How to Avoid Heartbreak

Celyad’s Chart-1 trial has failed.

The failure is unambiguous*.

 

With that out of the way, we can dissect some of what went wrong and how investors can avoid future bouts of Cardio3/Celyad-induced portfolio decompensation.

 

In the heart failure area, mouse models are not serious efforts at validating the platform. End of story. Companies such as Cardio3 / Celyad, and their academic collaborators, move therapies into the clinic based on efficacy in mouse models without repeating the observations in large animal models. Mouse preclinical models of heart failure designed to rationalize a treatment’s transition to the clinic are simply not useful, not reliable, and not reflective of human pathophysiology. They are necessary as a precursor to testing in a large animal model where the platform’s efficacy should be reproduced, albeit at smaller effect sizes. However, they are not sufficient.
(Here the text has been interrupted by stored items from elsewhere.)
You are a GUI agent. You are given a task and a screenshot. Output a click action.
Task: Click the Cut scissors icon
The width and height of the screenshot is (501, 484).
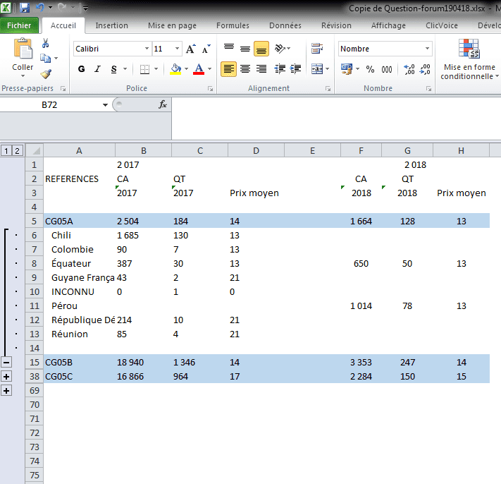(x=46, y=43)
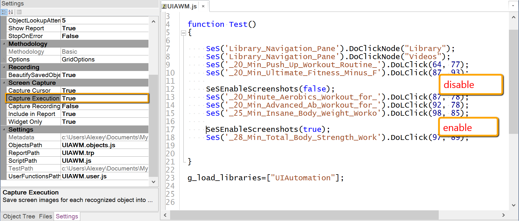Collapse the Methodology category

pos(4,44)
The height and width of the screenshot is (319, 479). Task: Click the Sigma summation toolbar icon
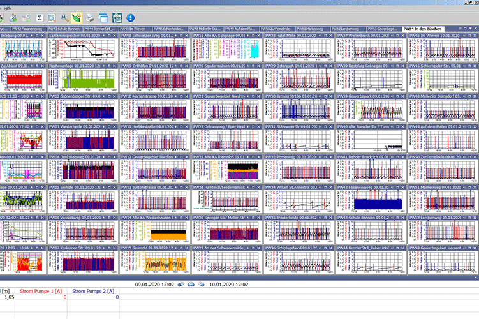tap(38, 17)
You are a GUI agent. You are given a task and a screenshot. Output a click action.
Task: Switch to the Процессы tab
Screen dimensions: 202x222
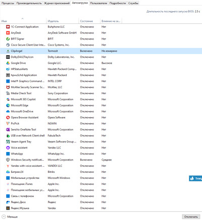8,3
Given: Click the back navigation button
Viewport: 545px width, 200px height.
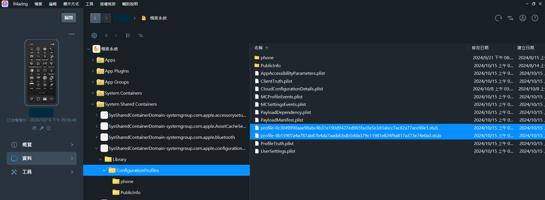Looking at the screenshot, I should point(95,18).
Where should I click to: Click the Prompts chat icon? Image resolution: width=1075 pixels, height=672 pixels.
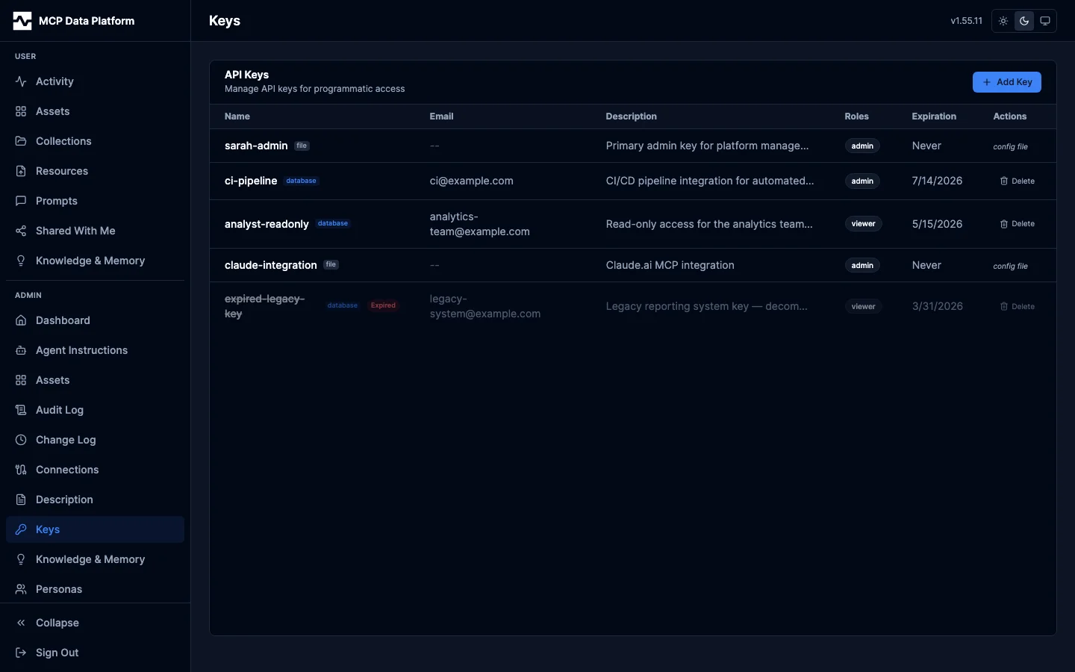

And upon reflection, this point has a very obvious but important element: the company and its collaborators know this as well!

I can assure you the in-house scientists and academic collaborators at companies such as Cardio3 / Celyad know full well efficacy in mouse models is not a serious hurdle for the development of heart failure therapies. They know full well that multiple cell therapy efforts with stunning results in mouse models moved into the clinic and walked away with an HR of ~1. They know full well the importance of the therapy showing reproducible efficacy in large animal models.

Investors can debate the reasons and motivations behind companies and collaborators running through preclinical studies at such a record pace. However, many of the descriptors are unflattering.

 

Track record matters. Not a novel insight by any means. However, companies based primarily on the work of academic collaborators can offer investors an additional edge in appraising the prospects. Over the last 12-18 months, both Celladon and Cardio3/Celyad have had significant failures in the clinic. Each company relied heavily on work derived from academic collaborators. It is wholly appropriate for investors to examine future start-up efforts from those academics with skepticism and take track records into consideration when doing their due diligence.

 

Never trust a phase 2 trial that succeeded based on subgroup analyses. This, also, is not novel and may have exceptions. However, in the heart failure field, it is almost axiomatic. Cardio3/Celyad’s phase 2 trial leading up to Chart-1 did not focus on the intent-to-treat (ITT) analysis but kicked out some participants for whom the cell therapy could not be procured / manufactured. That was always a red flag. But it is compounded in heart failure where participants appear to be a much more heterogenous group at all stages. Small (n < 100) trials in heart failure tend to pop up positive even with proper control arms. Perhaps it is because we don’t understand the disease all that well, and we’re still learning how to classify stage / progression. Regardless, small, singular phase 2 clinical trials in this indication are simply poor predictors of success, especially when subgroups begin to pop up.

 

Never trust companies where the CEO corresponds with investors, directly or indirectly, via a message board. The internet is a big and wonderful place. Much is written, much is fabricated, much is conspiratorial. But if you notice the CEO of your company taking time out to gossip about the merits of a blog post, then s/he is not focused on the right questions. This can sound contradictory, because having the CEO or CMO of a company engage you directly can sometimes feel empowering and reassuring. But it’s a bad sign.

 

And lastly: Stay away from biotechs who use the word “cure” in their slogans or their treatment brand names. This one is self-explanatory.

 

And that’s that.

 


 

* One way to tell if a trial has failed is the Nouveau Analysis Rule: Did you hear about a specific analysis for the first time on the day of the data release? If so, the trial has failed.